The term “binary relation” and the concept are borrowed from mathematics, specifically set theory. But this is not a library for mathematicians. It is for programmers needing to organize their data.
A quick refresher
Binary relations are the association between elements of two sets. It can be seen as a set consisting of related pairs (x,y) where x is the input or the domain and where y is the output or the range. The notation x R y means that x is related to y by R, where R can be the relation that links x and y.
In this library x and y are called left and right, indicating their position in the diagram.

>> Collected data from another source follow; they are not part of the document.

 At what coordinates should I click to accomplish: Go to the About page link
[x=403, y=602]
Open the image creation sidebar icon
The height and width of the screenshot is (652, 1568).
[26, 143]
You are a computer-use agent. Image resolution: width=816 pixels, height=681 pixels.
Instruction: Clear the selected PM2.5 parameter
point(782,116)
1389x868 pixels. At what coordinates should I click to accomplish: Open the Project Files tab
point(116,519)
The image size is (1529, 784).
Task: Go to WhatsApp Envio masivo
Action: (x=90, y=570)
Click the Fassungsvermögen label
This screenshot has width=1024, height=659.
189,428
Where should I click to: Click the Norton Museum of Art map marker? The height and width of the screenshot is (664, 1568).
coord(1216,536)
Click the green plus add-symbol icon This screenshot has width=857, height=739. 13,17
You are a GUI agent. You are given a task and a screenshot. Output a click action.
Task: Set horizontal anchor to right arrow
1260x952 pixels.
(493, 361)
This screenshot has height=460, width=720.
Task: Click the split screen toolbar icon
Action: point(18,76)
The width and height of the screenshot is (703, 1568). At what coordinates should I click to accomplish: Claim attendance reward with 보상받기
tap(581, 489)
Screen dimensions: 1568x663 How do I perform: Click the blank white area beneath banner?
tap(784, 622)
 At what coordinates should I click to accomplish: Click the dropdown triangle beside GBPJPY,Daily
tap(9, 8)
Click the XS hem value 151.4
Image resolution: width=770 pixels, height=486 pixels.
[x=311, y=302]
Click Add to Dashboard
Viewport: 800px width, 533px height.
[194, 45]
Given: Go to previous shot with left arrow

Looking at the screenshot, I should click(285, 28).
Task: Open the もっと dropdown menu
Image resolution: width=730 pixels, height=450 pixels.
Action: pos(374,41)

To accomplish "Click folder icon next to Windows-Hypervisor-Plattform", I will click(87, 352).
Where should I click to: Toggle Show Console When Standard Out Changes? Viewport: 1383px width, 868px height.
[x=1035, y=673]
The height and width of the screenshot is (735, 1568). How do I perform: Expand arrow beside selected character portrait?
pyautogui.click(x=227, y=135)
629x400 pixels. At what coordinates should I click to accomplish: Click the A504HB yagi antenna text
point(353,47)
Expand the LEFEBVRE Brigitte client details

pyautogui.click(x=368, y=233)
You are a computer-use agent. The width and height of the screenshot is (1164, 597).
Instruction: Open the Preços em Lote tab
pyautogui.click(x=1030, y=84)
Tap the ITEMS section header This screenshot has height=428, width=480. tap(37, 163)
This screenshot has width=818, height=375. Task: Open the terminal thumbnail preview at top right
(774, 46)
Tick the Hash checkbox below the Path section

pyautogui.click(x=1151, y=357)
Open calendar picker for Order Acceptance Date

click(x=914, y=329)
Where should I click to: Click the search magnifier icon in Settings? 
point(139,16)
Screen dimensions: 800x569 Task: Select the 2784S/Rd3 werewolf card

There are four kinds of binary relations. They are: one-to-one, one-to-many, many-to-one, and many-to-many. But because one-to-many and many-to-one are interchangeable if you swap the left and the right side, we ignore many-to-one. You won’t need it, as will become clear later.
Real world examples
The real world examples come from my experience as a game tools programmer, specifically as a programmer of the Insomniac world editor. So I will use that as an example.
So in the world editor then, every object in the world is represented by a handle. They need to be organized at the global level. For example, objects can be connected in a parent-child relationship. A parent object can have any number of children. Each child has exactly one parent. This is a binary relation, a one-to-many. And each child may itself be a parent and have children. So we have a hierarchy tree.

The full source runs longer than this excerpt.